In 1878 he was elected a Fellow of the Royal Society of Edinburgh. His proposers were Sir Robert Christison, Peter Guthrie Tait, David Stevenson, and John Hutton Balfour. In 1879 he moved to the University of St Andrews as Professor of Mathematics. During his time at St Andrews he purchased a house on South Street. He rose to also be Dean of the Faculty of Arts within the University.

He was a Lieutenant Colonel in the 1st Fifeshire Royal Garrison Artillery, a volunteer battalion based at the no 7 battery at Anstruther. He had served as a volunteer for at least 20 years, gaining the Victorian Officer’s Decoration (VD) in 1900. He was granted the honorary rank of Colonel on 25 October 1902.
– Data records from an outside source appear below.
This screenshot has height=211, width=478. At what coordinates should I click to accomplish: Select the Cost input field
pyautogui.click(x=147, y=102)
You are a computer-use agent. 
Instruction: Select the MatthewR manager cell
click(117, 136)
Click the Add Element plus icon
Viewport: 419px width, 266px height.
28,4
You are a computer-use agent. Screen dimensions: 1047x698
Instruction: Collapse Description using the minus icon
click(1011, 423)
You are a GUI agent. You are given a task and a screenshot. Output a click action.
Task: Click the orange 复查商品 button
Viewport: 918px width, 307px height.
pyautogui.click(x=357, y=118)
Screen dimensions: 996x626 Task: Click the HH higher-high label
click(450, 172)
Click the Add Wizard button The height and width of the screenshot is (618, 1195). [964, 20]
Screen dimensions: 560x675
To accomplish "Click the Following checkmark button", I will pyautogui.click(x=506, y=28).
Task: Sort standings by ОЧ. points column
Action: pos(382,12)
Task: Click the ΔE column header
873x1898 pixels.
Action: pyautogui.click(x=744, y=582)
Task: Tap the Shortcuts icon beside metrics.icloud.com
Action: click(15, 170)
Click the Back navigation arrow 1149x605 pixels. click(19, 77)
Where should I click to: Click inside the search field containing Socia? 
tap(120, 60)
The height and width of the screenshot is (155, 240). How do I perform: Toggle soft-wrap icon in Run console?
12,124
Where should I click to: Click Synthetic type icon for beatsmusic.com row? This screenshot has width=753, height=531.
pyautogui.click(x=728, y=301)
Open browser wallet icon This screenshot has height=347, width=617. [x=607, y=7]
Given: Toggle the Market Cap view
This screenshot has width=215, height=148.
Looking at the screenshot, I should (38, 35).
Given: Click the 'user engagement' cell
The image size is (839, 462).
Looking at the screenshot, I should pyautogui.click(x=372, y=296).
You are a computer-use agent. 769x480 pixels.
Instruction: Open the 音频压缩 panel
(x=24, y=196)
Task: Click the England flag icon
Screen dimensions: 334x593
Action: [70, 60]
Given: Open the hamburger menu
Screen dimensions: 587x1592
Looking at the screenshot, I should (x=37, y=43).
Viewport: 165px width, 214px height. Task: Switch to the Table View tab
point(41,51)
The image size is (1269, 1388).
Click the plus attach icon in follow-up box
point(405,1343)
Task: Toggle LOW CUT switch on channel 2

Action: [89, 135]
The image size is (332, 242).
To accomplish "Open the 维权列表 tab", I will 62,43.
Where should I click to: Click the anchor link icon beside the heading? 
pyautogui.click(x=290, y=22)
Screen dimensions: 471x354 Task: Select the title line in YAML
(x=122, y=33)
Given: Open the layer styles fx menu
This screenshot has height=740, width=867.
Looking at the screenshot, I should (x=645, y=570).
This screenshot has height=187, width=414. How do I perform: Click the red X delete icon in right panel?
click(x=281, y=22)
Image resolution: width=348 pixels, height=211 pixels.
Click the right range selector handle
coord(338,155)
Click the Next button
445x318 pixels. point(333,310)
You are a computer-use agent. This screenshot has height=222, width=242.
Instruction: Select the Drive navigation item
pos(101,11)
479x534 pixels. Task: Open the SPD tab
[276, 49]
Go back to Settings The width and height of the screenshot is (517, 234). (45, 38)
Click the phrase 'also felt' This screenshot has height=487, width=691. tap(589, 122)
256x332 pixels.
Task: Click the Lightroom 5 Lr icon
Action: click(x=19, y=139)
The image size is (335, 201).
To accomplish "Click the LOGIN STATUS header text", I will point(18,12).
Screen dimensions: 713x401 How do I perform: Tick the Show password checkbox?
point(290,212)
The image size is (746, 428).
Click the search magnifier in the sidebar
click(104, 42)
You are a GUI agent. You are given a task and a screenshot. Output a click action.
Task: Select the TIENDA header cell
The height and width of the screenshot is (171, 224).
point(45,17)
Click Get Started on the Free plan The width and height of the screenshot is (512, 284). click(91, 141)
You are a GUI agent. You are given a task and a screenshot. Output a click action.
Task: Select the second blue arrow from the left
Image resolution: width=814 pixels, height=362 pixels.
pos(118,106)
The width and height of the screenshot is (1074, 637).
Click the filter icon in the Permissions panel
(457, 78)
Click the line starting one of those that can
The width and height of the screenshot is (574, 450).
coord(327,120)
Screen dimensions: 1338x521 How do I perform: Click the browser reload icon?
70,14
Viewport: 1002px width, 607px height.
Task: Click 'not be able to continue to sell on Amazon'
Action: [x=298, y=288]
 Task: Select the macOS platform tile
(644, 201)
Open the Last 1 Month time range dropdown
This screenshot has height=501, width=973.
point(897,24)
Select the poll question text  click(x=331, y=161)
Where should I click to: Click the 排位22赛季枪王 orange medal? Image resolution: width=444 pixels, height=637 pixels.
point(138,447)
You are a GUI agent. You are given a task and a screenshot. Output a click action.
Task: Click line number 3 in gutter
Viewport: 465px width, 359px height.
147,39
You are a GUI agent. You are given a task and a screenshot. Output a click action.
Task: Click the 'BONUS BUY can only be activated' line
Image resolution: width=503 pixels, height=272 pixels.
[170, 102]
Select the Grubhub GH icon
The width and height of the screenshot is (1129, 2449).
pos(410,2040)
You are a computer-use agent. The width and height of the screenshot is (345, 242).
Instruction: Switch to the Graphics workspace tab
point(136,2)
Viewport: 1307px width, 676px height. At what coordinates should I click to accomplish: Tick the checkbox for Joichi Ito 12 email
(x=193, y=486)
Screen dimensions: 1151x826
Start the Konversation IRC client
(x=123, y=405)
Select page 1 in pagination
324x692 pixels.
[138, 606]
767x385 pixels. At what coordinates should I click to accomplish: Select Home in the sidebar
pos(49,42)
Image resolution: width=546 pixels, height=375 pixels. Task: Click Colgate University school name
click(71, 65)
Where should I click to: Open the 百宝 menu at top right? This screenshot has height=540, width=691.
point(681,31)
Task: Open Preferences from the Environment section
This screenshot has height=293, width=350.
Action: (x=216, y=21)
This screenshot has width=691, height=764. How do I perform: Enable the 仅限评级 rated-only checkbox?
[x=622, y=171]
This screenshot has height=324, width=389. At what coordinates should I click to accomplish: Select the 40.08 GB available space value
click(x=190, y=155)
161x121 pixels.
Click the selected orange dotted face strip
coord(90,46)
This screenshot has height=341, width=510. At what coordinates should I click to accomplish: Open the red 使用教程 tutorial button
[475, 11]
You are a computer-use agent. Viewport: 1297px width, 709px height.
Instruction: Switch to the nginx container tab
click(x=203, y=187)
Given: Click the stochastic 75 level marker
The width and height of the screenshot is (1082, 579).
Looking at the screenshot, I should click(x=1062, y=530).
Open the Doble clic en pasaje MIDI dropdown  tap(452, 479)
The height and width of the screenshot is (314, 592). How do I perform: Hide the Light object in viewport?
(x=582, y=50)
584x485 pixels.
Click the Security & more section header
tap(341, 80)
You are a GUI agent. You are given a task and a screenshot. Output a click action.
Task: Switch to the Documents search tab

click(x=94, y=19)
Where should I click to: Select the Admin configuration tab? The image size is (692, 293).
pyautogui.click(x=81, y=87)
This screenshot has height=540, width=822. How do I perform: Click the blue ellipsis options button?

He was knighted in 1921 by King George V on the point of his retiral. In 1922 the University of St Andrews awarded him an honorary doctorate (LLD).

He died at home in St Andrews on 5 July 1926. He is buried with his wife and daughter in St Andrews Cathedral Churchyard. The grave lies on a wall to the south of the central tower.

==Family==

He was married to Alice Mary Dickson (1858-1932) from Colinton. They had one daughter, Edith Mary Valentine Lang (1880-1936).